In the next picture you see all the stamens installed. I applied a tiny amount of glue in the center of the flower using a small pin then with the tweezers I dropped the seed into the glue. As you can see, the poppy seeds fit well in the small flowers and the mustard seeds fit better in the larger ones. WOW! I am closing in on the end of this blog and I may not be late for supper after all, now that is a first!!!
Well here I am rounding the turn to the home stretch…with a single edge razor blade sliding it back and forth in very short strokes in a sawing type motion the flower will pop free from the glass. So what do you have to say, do you think you can do it? 
Well the rest is up to you.  You can create a flourishing vine as in my “Beach Scene” project or in the picture below using cloth coated wire create a Royal Poinciana Tree. Either way, I will leave your unique creativity up to you.
Now that you have mastered the art of making flowers, the possibilities are endless. I can hardly wait to see your creation at the next Shell Art Show. I hope to see you there and please stop by my table and say hello.

Monday, June 6, 2011

WHAT’S A MERMAID’S NECKLACE?

Pictured here are three different items. Do you know which one is an egg case?

It’s a sunny day and I’m walking along the beach minding my own business and a few feet in front of me I spot what is in the following picture.   I said to myself, what in the world is this. Actually I used different words than that, but never mind. So I picked it up and what ever it was it did not bite so I felt,so far so good.  So I’m standing there looking at it and people are stopping and asking “what do you have there?” I answer “I have no idea.”  

Well my first mistake was to hang it on my “Official” Government approved shell collecting basket. I continued on my beach walk and as people were passing by not one of them asked me my name or who I was, it was “what do you have there?” I kept repeating my answer over and over, “ I have no idea”  to the point that I was thinking about letting the ocean have it back, when all of a sudden a woman passing by said “I see you found a Mermaid’s Necklace!” So before she could get away I yelled at her “a Mermaid’s what?” She replied, “A Mermaid's Necklace, egg cases.
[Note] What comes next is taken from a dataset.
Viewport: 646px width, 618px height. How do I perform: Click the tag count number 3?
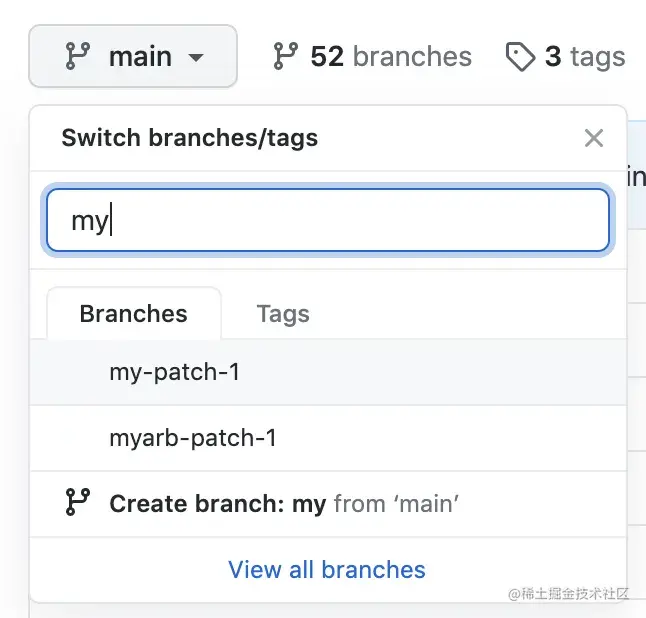click(x=553, y=57)
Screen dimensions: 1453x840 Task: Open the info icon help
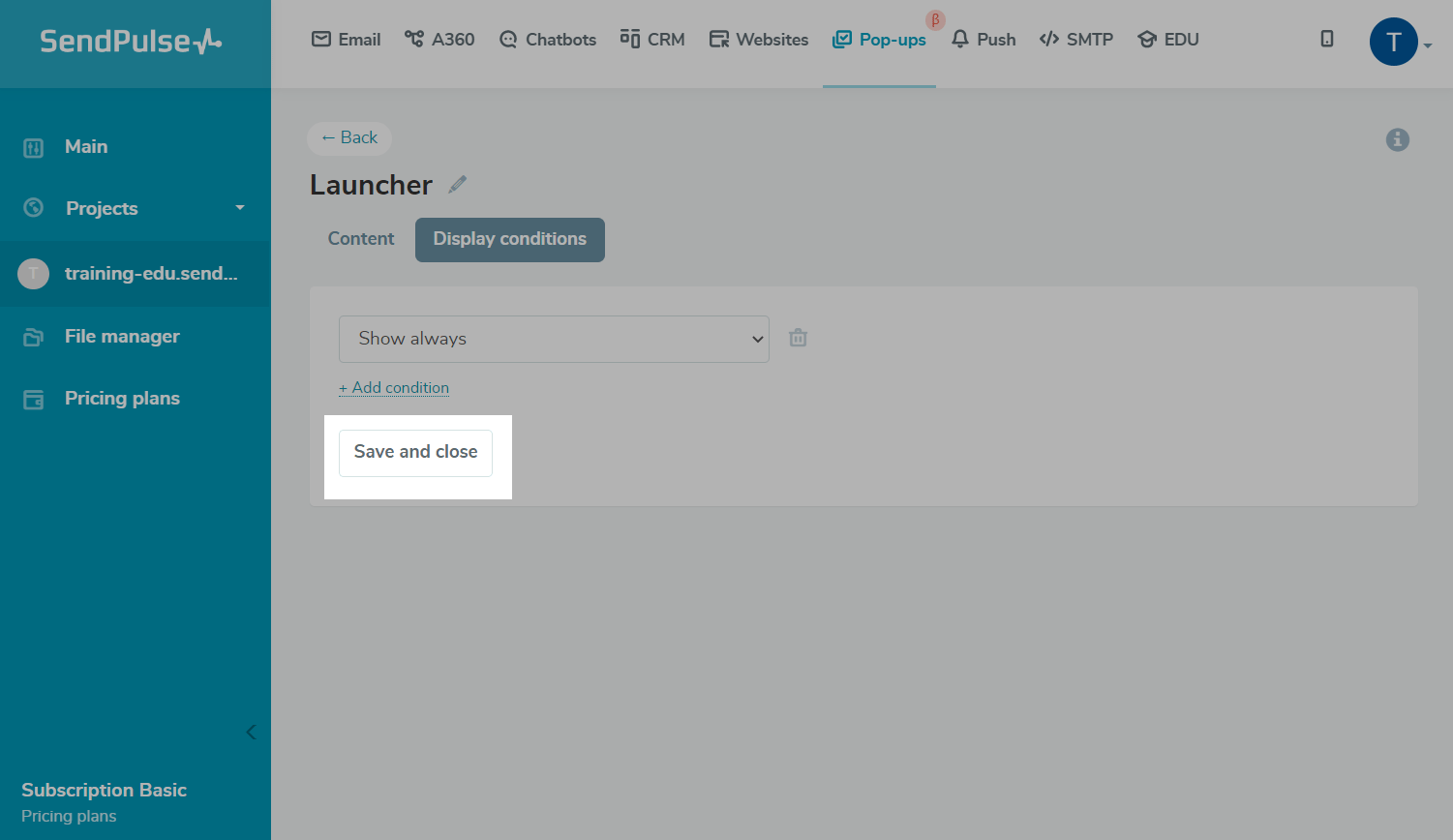(x=1397, y=139)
Inside each one of those disks there can be as many thirty or more baby Whelk Shells”.   I was grateful for the answer so I continued on my beach walk and when people asked “what do you have there” I answered “A Mermaids Necklace, there can be as many as thirty or more baby Whelk Shells inside each one of these disks.”, as if I was now the authority on the art of shell collecting.    
So back to the question “Which one is an egg case?” The answer, all three!
Baby Whelk, Baby Tulip and an empty egg case from last weeks breakfast.
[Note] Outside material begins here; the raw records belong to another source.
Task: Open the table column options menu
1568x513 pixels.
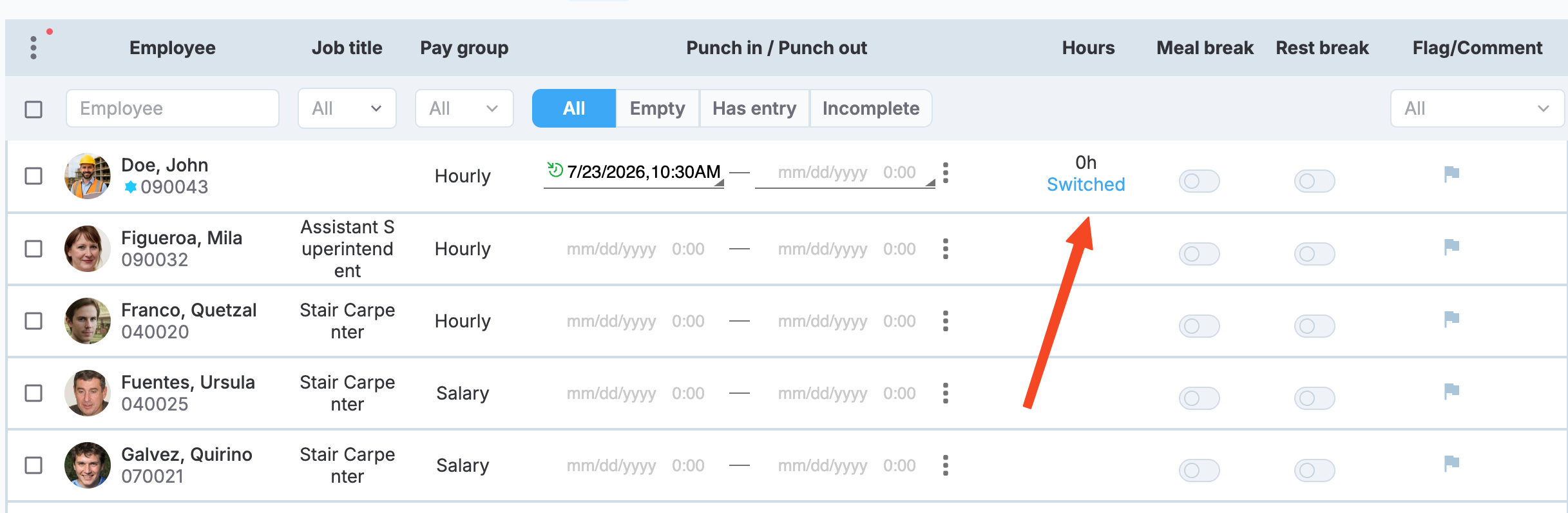Action: click(33, 48)
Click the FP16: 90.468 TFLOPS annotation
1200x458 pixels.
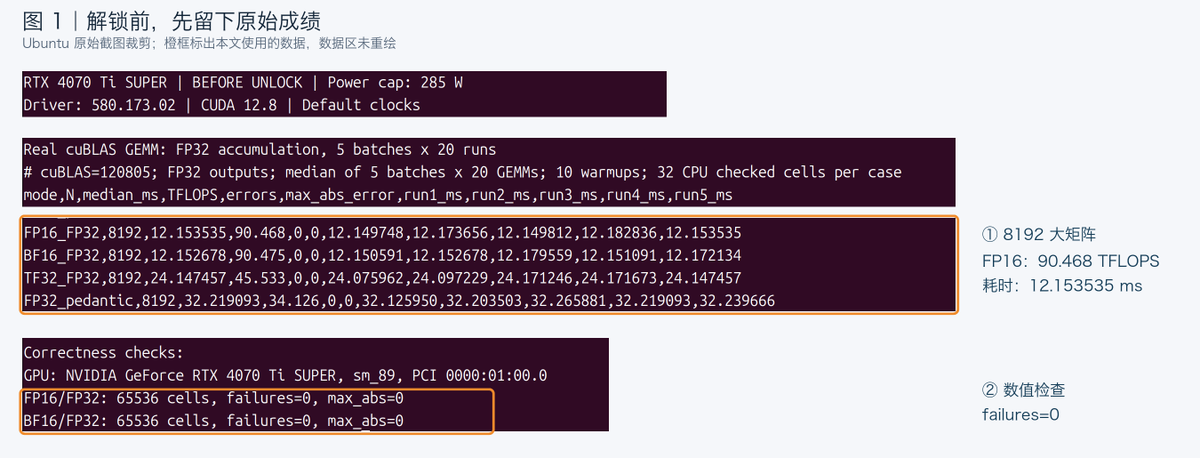[1071, 261]
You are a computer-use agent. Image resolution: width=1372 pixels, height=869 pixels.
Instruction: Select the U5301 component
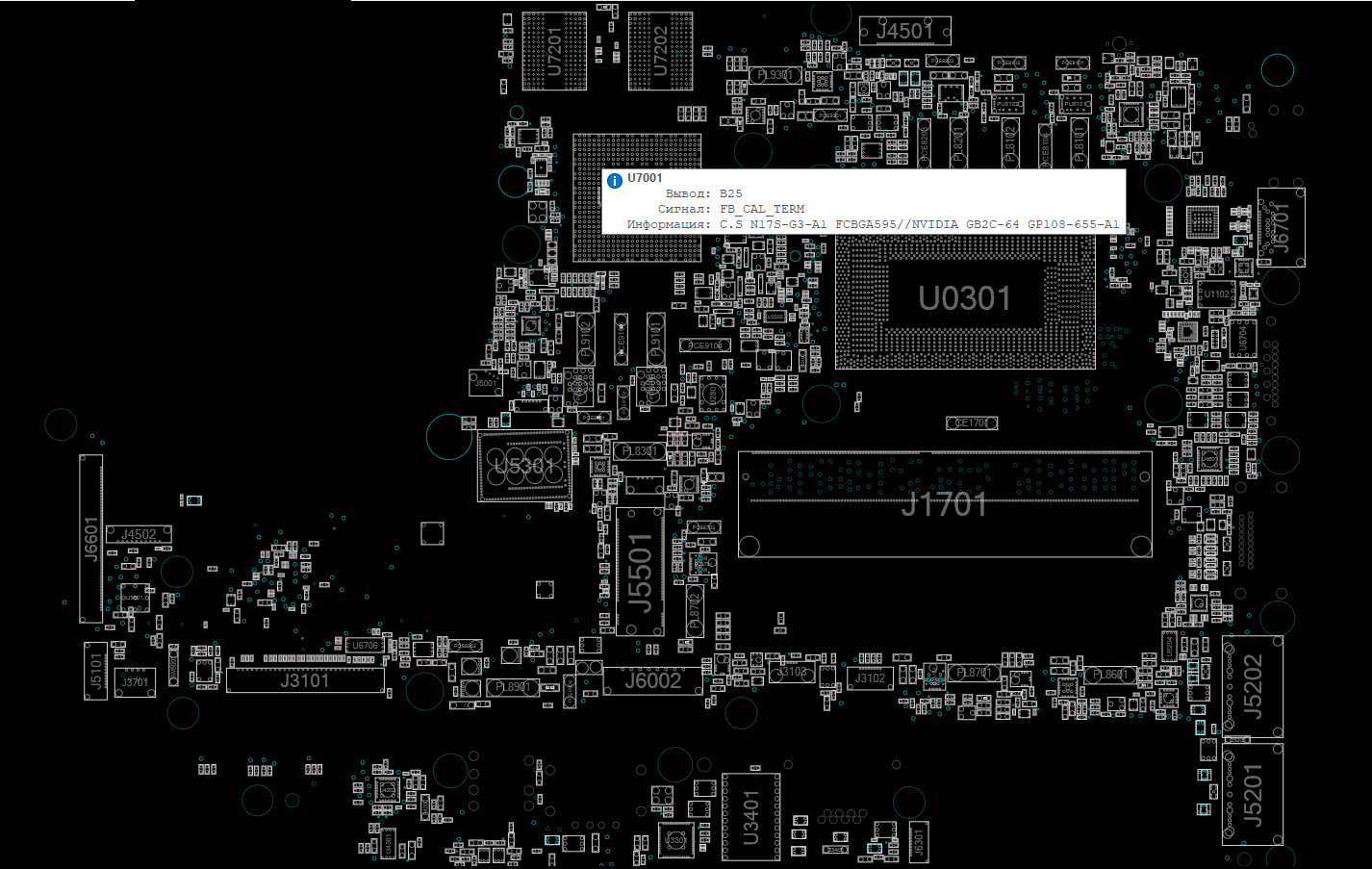pos(524,467)
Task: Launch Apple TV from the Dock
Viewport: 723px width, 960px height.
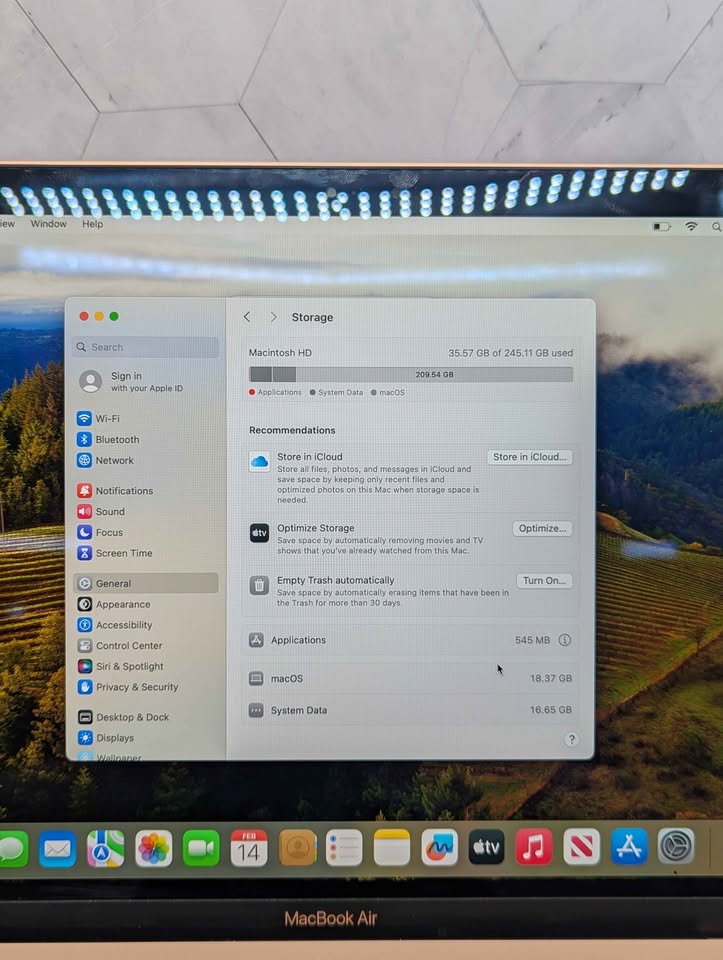Action: click(x=486, y=848)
I guess some of you would like to see what they look like once they are removed from their egg cases .( Before I go further I do not collect these egg cases if they are in the surf, I only collect them if they are dried out up on the beach.)
Pictured here is a Whelk case with few of the baby shells removed along with what they would have grown to be if they had matured in the Ocean.
Pictured here is another type of egg case called a Tulip with babies removed and a matured Tulip Shell.
So now when you take a stroll on the beach you can point and say to your friends. “That’s a Mermaids necklace!” But if you pick one up and carry it along as I do people will come up to you and ask all kinds of questions about “what do you have there.” So I came up with a quick answer! They say a picture is worth a thousand words so I glued the answer to my beach hat.
Last but not least, since I learned that what I was carrying was a Mermaid’s Necklace, I made a point of going to the beach earlier and earlier each morning, even at times with a flash light. Sadly she leaves me her necklace on the beach but is always gone before I arrive!